Bill Boettger

Personal information
- Nationality: Canadian
- Born: 1941 (age 84–85) Kitchener, Ontario
- Died: 2005

Medal record
Representing Canada
World Outdoor Championships
| Bronze medal – third place | 1992 Worthing | pairs |
| Silver medal – second place | 1992 Worthing | fours |
Commonwealth Games
| Silver medal – second place | 1986 Edinburgh | pairs |
Asia Pacific Bowls Championships
| Silver medal – second place | 1989 Suva | triples |
| Bronze medal – third place | 1989 Suva | fours |
| Gold medal – first place | 1991 Kowloon | pairs |
| Gold medal – first place | 1991 Kowloon | fours |
| Gold medal – first place | 1993 Victoria | pairs |

= Bill Boettger =

Canadian lawn bowls player

Bill Boettger (born 1941) is a Canadian former international lawn and indoor bowler.

== Biography ==
Boettger was a schoolteacher by trade and also commentated for Canadian television during televised events.
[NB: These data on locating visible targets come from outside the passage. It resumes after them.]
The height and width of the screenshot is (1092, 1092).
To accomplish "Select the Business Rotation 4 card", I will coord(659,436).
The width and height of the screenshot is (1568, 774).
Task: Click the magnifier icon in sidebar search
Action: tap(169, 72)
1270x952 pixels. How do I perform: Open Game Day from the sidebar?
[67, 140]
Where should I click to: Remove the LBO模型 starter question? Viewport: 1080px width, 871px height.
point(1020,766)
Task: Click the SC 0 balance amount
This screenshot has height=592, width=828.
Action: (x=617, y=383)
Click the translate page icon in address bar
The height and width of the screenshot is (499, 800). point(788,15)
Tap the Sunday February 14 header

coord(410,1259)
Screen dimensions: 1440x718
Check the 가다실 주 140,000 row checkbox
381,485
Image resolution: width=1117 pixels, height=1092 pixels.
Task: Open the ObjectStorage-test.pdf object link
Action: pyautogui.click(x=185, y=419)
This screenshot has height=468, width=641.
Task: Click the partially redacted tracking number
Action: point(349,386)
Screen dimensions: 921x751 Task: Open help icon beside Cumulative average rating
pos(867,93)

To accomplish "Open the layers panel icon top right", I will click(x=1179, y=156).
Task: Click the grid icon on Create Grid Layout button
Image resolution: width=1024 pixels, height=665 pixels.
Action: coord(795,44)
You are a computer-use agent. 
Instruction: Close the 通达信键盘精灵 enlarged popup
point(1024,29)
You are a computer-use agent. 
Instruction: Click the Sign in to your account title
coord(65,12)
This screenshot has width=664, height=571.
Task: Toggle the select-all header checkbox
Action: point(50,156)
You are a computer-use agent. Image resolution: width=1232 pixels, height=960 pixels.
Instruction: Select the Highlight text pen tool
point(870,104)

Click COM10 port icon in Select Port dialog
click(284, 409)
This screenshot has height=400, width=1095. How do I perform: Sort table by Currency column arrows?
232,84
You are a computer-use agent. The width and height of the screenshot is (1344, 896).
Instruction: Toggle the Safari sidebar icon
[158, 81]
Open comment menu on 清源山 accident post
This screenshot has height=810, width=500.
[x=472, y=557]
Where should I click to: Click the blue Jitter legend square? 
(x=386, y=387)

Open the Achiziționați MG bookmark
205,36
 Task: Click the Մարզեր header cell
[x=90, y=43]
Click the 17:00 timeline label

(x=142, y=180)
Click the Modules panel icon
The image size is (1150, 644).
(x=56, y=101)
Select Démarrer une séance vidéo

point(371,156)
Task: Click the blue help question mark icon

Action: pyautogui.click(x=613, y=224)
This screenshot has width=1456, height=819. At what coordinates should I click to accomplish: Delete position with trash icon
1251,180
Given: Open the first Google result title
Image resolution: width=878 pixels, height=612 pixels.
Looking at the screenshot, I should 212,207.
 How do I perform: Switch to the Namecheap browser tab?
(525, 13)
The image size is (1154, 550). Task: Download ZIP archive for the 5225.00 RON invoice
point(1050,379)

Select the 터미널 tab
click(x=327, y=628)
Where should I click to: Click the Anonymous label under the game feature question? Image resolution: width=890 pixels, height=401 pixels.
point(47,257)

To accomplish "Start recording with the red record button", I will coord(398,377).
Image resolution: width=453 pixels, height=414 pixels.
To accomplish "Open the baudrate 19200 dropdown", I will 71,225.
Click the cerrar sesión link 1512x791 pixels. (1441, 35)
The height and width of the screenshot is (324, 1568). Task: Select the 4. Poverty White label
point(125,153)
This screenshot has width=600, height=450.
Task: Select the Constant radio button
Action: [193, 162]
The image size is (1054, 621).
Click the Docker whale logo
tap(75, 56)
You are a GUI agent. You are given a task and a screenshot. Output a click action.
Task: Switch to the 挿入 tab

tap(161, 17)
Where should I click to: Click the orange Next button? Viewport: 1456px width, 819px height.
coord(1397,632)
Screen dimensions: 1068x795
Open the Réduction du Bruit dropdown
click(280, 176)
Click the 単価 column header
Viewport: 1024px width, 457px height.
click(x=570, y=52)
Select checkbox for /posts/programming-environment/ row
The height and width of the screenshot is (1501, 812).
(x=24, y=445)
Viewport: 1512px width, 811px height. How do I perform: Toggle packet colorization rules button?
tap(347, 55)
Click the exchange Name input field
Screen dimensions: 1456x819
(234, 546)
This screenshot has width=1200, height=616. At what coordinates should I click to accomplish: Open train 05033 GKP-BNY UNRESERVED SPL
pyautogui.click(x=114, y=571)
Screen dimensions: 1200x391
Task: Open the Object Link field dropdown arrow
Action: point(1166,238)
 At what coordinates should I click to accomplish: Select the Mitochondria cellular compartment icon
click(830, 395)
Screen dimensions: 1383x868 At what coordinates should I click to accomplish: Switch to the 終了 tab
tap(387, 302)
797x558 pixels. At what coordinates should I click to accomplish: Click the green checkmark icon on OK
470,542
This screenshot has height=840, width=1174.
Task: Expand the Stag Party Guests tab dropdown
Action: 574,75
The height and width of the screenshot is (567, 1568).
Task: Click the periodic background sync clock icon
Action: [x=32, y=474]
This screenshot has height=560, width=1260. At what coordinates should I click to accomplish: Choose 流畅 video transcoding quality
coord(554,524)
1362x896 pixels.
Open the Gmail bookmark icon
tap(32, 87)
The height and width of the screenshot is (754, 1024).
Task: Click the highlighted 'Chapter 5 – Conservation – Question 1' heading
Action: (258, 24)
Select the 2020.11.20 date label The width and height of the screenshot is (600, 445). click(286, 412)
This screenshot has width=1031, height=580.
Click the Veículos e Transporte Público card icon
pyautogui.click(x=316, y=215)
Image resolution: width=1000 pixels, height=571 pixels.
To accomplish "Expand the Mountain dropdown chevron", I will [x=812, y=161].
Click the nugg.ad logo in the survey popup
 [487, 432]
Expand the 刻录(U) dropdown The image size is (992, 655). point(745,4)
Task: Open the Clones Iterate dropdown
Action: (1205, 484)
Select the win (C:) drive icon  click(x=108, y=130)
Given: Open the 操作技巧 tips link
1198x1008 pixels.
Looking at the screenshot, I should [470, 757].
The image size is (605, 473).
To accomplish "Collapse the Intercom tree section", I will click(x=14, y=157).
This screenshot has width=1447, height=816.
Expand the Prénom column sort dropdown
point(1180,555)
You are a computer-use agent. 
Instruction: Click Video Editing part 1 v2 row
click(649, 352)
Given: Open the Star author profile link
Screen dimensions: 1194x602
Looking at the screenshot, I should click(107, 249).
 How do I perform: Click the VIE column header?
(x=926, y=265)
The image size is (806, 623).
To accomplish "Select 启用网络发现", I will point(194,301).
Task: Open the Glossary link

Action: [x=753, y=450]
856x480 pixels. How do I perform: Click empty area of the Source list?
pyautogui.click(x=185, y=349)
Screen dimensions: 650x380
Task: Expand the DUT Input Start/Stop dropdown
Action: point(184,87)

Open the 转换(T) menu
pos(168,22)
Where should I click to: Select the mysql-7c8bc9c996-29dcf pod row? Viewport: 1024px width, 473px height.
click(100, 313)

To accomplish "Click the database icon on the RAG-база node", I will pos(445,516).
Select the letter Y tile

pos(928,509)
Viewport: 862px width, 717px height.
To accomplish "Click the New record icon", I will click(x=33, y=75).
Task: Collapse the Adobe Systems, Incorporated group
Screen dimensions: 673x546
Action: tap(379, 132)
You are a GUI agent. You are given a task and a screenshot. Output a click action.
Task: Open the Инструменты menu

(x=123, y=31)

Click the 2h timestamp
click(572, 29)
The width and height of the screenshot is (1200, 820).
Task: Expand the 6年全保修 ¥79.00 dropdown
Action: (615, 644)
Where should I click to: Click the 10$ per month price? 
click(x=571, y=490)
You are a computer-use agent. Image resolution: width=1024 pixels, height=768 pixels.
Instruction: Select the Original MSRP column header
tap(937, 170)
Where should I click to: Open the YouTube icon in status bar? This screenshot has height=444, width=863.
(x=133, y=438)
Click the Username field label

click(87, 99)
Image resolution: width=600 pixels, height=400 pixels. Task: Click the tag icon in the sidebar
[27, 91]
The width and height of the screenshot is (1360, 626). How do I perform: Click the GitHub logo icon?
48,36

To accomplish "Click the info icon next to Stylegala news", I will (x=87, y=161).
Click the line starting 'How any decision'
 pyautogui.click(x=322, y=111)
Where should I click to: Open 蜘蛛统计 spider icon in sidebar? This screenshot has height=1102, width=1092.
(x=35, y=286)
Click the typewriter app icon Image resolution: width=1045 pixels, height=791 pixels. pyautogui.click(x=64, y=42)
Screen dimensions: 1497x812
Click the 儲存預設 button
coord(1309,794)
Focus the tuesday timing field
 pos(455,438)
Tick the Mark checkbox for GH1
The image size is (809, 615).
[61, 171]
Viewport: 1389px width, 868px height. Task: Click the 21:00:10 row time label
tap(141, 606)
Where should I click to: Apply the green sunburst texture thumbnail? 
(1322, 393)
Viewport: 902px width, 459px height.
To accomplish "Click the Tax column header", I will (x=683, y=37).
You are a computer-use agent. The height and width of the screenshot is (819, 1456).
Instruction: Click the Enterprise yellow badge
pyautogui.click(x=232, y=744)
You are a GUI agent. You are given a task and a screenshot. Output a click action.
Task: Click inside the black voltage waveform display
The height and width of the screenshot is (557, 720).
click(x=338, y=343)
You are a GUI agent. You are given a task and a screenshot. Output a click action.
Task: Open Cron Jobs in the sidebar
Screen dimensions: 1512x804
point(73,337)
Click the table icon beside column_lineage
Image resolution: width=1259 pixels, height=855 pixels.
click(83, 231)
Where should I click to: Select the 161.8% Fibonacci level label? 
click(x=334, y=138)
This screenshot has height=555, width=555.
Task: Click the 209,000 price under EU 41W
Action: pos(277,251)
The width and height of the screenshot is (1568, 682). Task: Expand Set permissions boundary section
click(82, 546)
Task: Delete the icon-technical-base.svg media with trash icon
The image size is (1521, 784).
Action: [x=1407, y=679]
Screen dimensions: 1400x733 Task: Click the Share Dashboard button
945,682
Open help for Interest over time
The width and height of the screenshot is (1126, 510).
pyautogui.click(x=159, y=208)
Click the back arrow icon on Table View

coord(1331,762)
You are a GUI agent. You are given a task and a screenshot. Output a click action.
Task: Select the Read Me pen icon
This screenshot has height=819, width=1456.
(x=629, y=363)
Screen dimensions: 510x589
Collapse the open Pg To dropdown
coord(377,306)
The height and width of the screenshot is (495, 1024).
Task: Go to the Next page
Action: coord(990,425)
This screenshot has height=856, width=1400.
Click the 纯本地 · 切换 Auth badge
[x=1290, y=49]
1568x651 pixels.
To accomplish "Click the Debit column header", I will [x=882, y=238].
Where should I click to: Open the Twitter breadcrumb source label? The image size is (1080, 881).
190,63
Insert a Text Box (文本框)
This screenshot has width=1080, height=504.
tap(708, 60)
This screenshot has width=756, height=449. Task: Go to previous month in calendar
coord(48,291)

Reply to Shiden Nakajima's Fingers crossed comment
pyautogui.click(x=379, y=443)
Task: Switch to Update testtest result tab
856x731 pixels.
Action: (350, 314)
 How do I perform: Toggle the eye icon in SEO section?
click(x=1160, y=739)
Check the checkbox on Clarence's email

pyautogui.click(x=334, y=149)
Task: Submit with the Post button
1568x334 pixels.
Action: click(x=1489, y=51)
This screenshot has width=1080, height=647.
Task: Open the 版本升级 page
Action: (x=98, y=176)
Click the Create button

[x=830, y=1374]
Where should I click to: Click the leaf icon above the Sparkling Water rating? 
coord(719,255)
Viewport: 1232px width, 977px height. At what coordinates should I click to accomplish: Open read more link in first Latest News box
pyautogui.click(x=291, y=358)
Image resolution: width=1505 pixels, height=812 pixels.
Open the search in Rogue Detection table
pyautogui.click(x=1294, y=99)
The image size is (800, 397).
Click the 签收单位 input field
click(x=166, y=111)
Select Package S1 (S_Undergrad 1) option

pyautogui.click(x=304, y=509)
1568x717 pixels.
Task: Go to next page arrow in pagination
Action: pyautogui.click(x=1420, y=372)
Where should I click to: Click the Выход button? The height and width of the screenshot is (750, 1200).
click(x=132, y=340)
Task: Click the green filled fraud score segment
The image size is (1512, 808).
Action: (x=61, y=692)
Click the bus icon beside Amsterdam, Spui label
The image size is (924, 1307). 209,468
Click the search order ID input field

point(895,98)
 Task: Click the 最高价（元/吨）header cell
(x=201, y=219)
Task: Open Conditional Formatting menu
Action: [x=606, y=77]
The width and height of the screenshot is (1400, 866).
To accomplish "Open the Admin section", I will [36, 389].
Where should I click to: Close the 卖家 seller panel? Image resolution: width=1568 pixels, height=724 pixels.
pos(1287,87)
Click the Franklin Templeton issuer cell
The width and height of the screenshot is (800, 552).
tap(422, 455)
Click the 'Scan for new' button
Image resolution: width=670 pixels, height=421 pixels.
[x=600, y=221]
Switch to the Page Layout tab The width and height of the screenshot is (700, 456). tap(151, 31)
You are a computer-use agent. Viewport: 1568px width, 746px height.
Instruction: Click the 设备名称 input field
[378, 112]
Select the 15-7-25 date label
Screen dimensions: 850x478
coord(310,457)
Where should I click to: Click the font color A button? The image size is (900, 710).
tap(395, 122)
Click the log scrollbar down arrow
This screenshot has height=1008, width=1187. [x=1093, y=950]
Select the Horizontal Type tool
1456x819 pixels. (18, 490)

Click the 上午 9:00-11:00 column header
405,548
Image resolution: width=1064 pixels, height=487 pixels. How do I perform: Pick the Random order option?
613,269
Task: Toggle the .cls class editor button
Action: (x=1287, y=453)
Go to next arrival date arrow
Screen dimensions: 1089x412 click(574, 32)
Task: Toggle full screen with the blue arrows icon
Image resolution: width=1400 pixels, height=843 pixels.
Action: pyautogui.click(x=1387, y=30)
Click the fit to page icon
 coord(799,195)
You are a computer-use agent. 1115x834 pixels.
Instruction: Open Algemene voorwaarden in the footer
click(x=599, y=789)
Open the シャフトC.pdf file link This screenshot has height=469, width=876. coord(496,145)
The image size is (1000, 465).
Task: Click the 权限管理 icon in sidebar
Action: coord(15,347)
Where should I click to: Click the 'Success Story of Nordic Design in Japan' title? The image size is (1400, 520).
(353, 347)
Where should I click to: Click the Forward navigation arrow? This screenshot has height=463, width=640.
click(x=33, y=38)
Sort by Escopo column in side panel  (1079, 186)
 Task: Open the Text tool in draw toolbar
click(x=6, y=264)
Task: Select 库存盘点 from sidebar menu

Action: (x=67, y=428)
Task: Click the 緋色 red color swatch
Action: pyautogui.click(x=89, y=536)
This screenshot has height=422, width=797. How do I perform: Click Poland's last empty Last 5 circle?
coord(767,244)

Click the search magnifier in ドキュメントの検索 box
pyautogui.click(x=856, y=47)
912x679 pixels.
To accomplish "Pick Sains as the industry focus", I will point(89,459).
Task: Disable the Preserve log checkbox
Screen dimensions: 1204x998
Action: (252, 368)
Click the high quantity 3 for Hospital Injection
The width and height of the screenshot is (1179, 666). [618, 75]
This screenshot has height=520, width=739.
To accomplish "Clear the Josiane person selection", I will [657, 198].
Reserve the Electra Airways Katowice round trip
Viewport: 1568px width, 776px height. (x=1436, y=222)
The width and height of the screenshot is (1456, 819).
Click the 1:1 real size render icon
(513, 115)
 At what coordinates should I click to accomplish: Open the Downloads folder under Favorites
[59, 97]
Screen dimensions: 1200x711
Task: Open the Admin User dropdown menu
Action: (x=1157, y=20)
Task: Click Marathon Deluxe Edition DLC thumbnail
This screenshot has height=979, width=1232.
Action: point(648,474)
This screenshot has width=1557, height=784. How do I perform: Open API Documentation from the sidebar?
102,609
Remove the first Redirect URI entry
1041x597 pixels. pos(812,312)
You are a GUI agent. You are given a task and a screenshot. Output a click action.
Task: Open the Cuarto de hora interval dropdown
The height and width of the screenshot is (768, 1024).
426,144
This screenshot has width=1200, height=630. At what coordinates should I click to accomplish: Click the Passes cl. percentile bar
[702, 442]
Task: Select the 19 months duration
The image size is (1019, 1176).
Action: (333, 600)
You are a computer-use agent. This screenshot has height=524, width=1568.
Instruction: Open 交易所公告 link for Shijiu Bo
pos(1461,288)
He won a bronze medal in the pairs with Ronnie Jones and a silver medal in the fours at the 1992 World Outdoor Bowls Championship in Worthing.

He also won a silver medal with Jones in the pairs at the 1986 Commonwealth Games in Edinburgh.

He won five medals at the Asia Pacific Bowls Championships including three gold medals.